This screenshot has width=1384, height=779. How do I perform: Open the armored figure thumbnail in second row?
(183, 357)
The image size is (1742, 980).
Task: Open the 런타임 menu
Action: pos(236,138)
★ ★ ★
# EXERCISE BRIEF
Can you copy every line of the material above, unchanged and in the same order?

# THE ANSWER
This screenshot has width=1384, height=779. How do I perform: Open the armored figure thumbnail in second row?
(183, 357)
The image size is (1742, 980).
Task: Open the 런타임 menu
Action: pos(236,138)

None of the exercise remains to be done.